Running DaVinci Resolve on Linux and the meaning of stability
Configuring the ideal Linux workstation that’s connected to the Internet
Recently Blackmagic Design announced that version 11.0 of its DeckLink driver would work on CentOS 7.6. I inquired as to whether this meant that DaVinci Resolve itself had been tested by the Blackmagic Design team on CentOS 7.6, but received no such confirmation.
That shrug about CentOS 7.6 resurfaced a long-standing question in my mind about how Blackmagic Design develops Resolve on Linux, what versions of CentOS are actually advisable to use, and overall how Linux should best be deployed in a post-production facility as a platform for DaVinci Resolve.
Despite forum threads full of eccentrics porting DaVinci Resolve to all sorts of other Linux distributions, the official word from Blackmagic Design is that they only test and support their very specific customized build of CentOS 7.3, a.k.a. CentOS-7.3-1611 . The “1611” in that naming convention refers to the build of CentOS compiled from the upstream open-source code from the release of RHEL 7.3, from November, 2016. Blackmagic Design provides a link to download their specially tweaked build of CentOS 7.3 in their installation instructions alongside the copy of DaVinci Resolve for Linux, which is available for download on their website.
Troubleshooting in the guts of CentOS 7.4
Last year, back in the spring of 2018, with some new HP Z8 workstations, I nearly drove myself crazy troubleshooting what, in the end, turned out just to be just a bug internal to Resolve. Fortunately, Blackmagic Design eventually did fix the bug.
After months and months of suffering from GPU issues on a MacPro6,1, first with dual D500s, and then, after a bizarre repair by Apple in which they installed one D500 and one D700, I finally switched to the HP Z8. The terrible GPU issues on the MacPro6,1 had been due to an intrinsically flawed hardware design by Apple — high-end professional software like DaVinci Resolve really does try to use as much as it can from whatever GPUs it can access, and it seems that Apple didn’t seriously anticipate actual professional workloads when designing the MacPro6,1.
I sourced several HP Z8s, each with two M.2 NVMe SSDs. I had HP load one with Windows 10 Pro so that I could run Adobe CC apps. The other M.2 NVMe SSD came blank, ready for me to install Linux for Resolve.
Initially, just referencing the system requirements in the release notes for Resolve, I saw that a minimum of CentOS 6.8 was required. Seemed simple enough, right? Wrong.

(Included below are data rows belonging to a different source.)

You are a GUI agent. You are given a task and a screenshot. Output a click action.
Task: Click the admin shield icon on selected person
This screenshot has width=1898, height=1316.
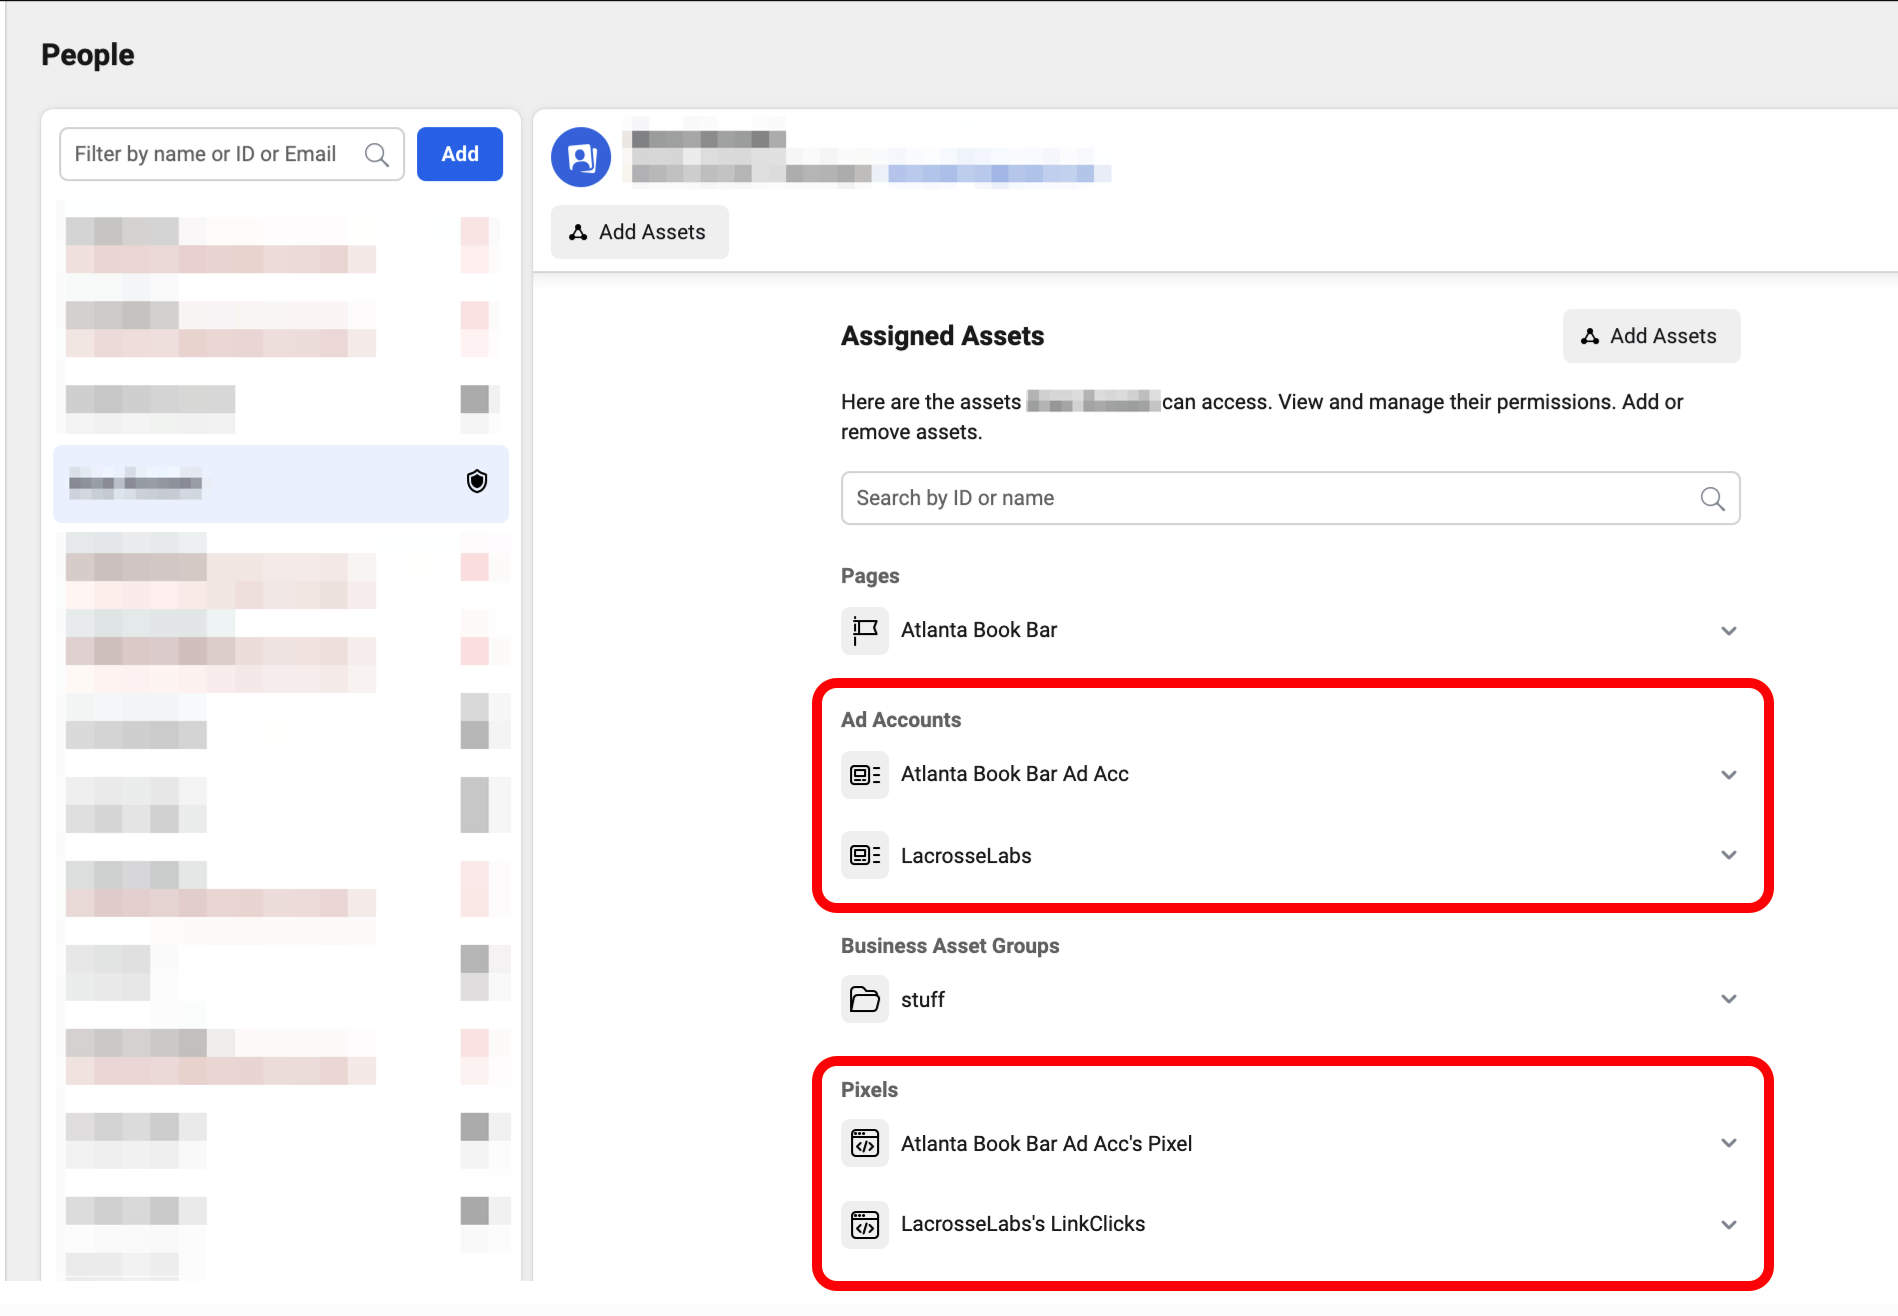477,482
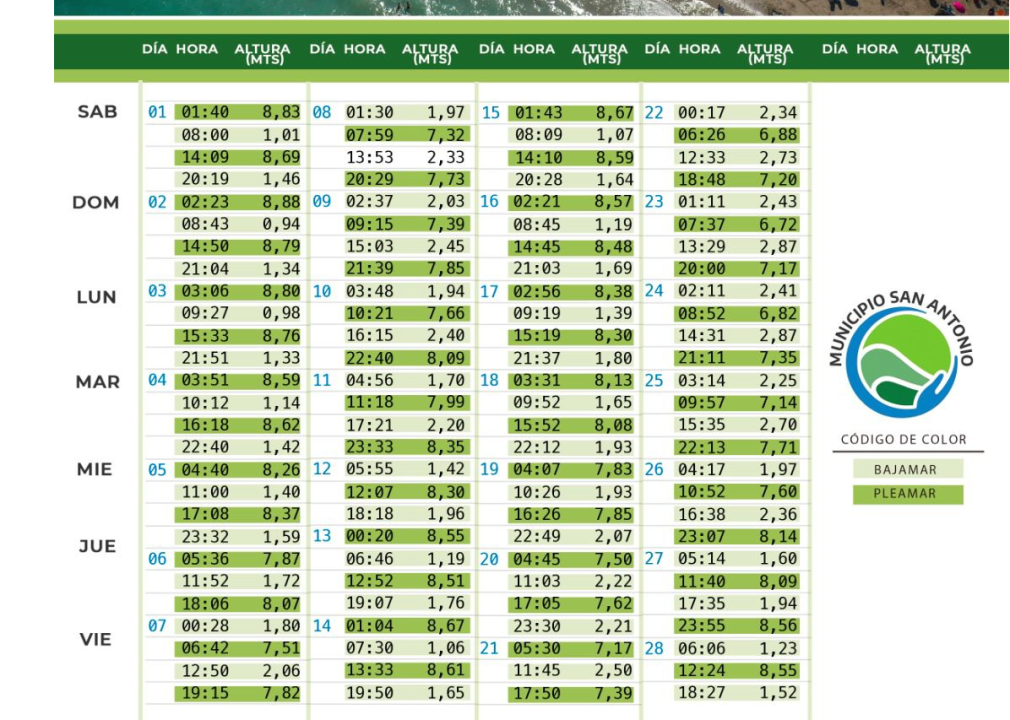This screenshot has width=1010, height=720.
Task: Select the SAB weekday label
Action: coord(97,112)
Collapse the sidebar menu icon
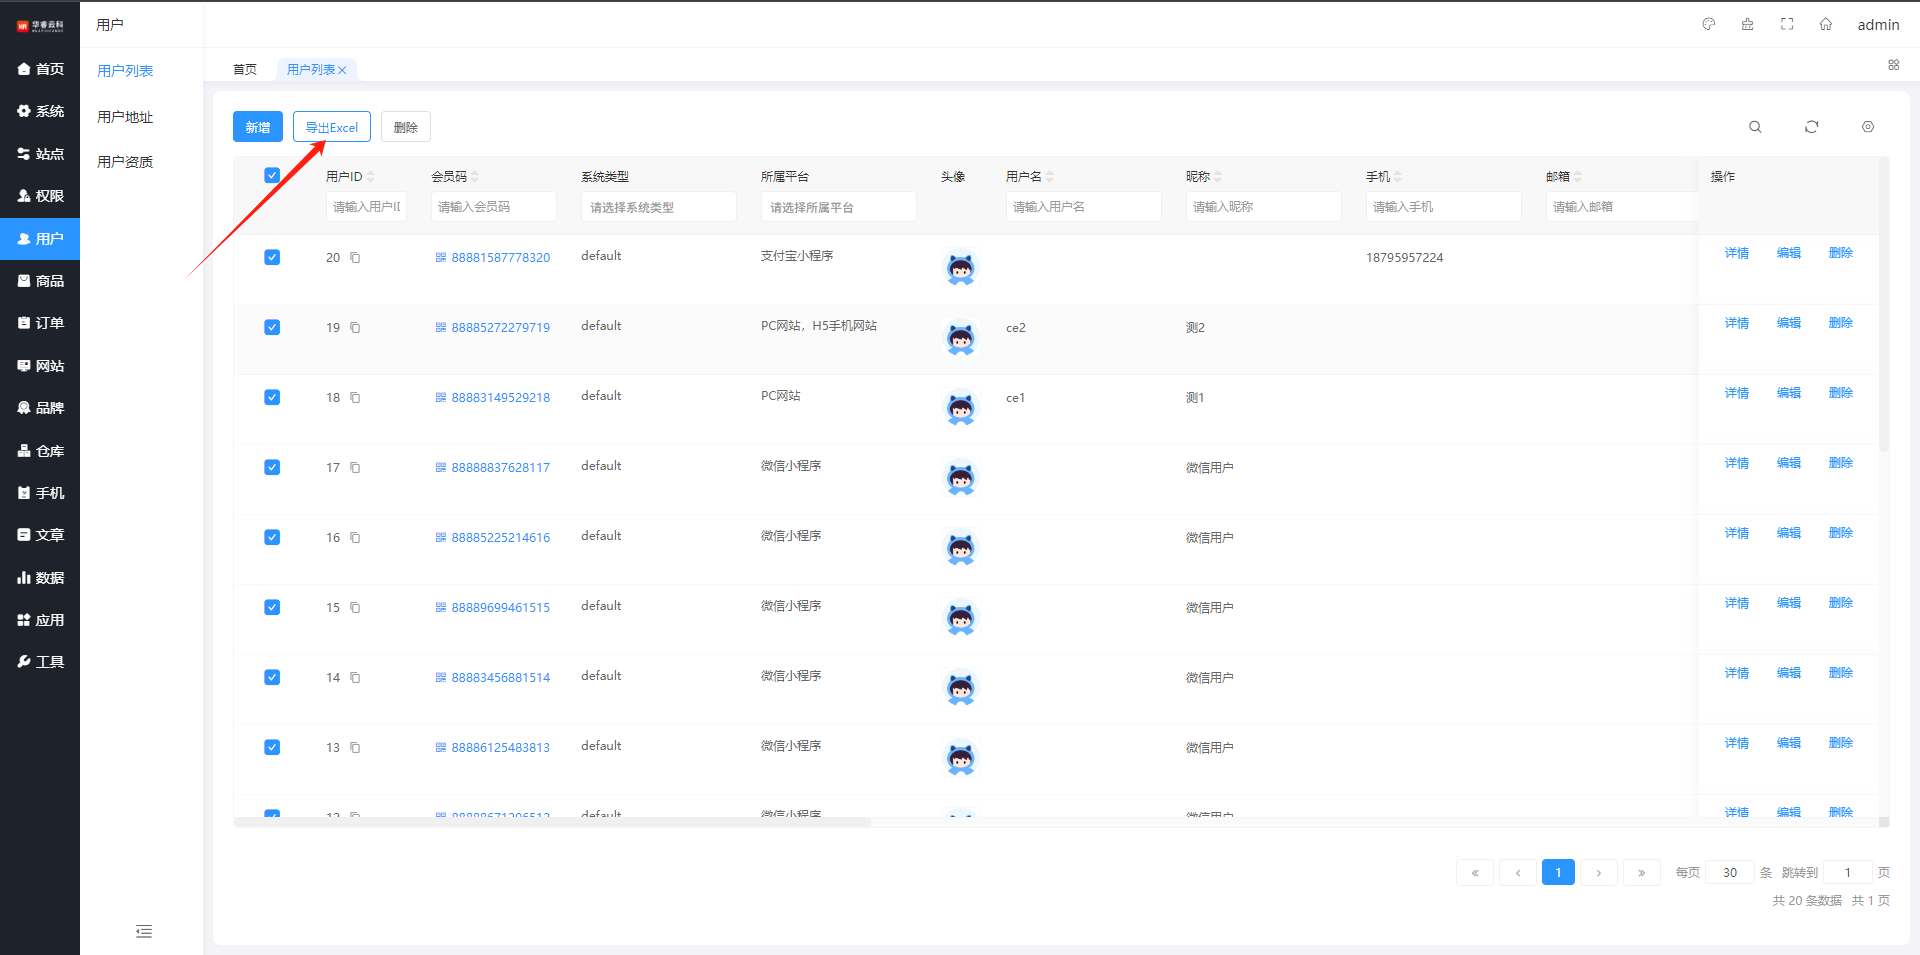Screen dimensions: 1920x955 (x=144, y=932)
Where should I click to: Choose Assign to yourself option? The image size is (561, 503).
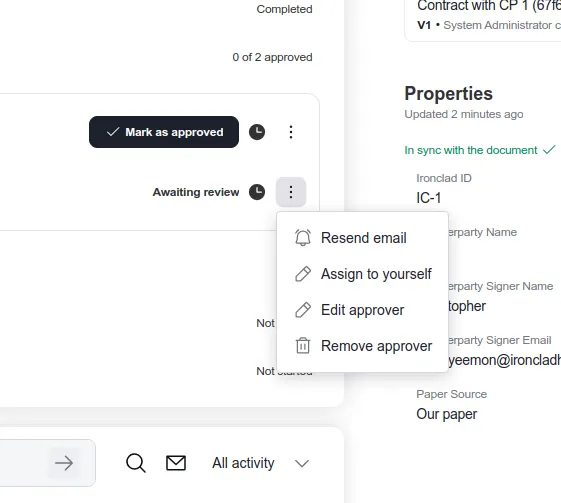[362, 274]
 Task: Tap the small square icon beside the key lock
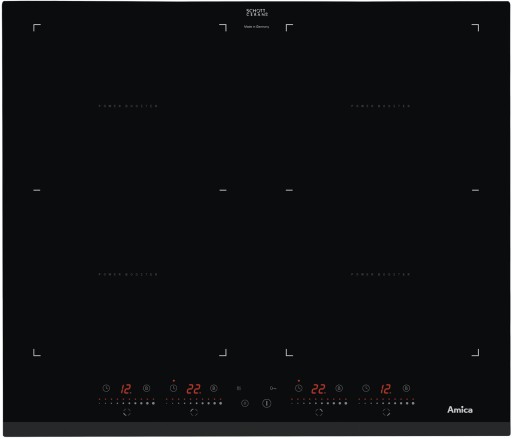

I installed CentOS 7.4, figured out how to properly install the NVIDIA driver, installed DaVinci Resolve, and was then horrified to suffer the “Timeout: Waiting for Frame” error.
In the course of troubleshooting that error, I frantically called not just the Blackmagic Design office in the United States, but also the Singapore office and the Japan office. At each office, the very first question from each support rep was the same: was I using the particular build of CentOS 7.3 provided by Blackmagic Design? I wasn’t, although, in the end, this was just an internal bug that turned out to be irrelevant to my issue, and Blackmagic Design fixed it in 15.1.1.
Blackmagic Design’s specially tweaked build of CentOS 7.3
In the course of troubleshooting, why was Blackmagic Design so focused on making sure that I was running their one specially tweaked build of CentOS 7.3? Their ISO of CentOS 7.3 is modified in a few important ways so that Resolve can run nearly out-of-the-box:
- It has an NVIDIA driver pre-installed, with the
- For the workstation to act as a PostgreSQL server for other Resolve workstations to connect, for “collaborative workflow” and “remote rendering,” it has: (1) PostgreSQL pre-installed and configured; and (2) the firewall disabled.
Blackmagic Design’s build of CentOS 7.3 has version 390.42 of the NVIDIA driver pre-installed. This is provided because, for the less experienced, installing that driver is a bit of a pain.
Back in 2012, Linus Torvalds, the creator and maintainer of the Linux kernel, crudely castigated NVIDIA for their development process, in a now-infamous moment. [Warning: NSFW language and gesture]
Torvalds’ preference would be for NVIDIA to contribute open-source code into the Linux kernel natively, but NVIDIA prefers to keep their driver code proprietary.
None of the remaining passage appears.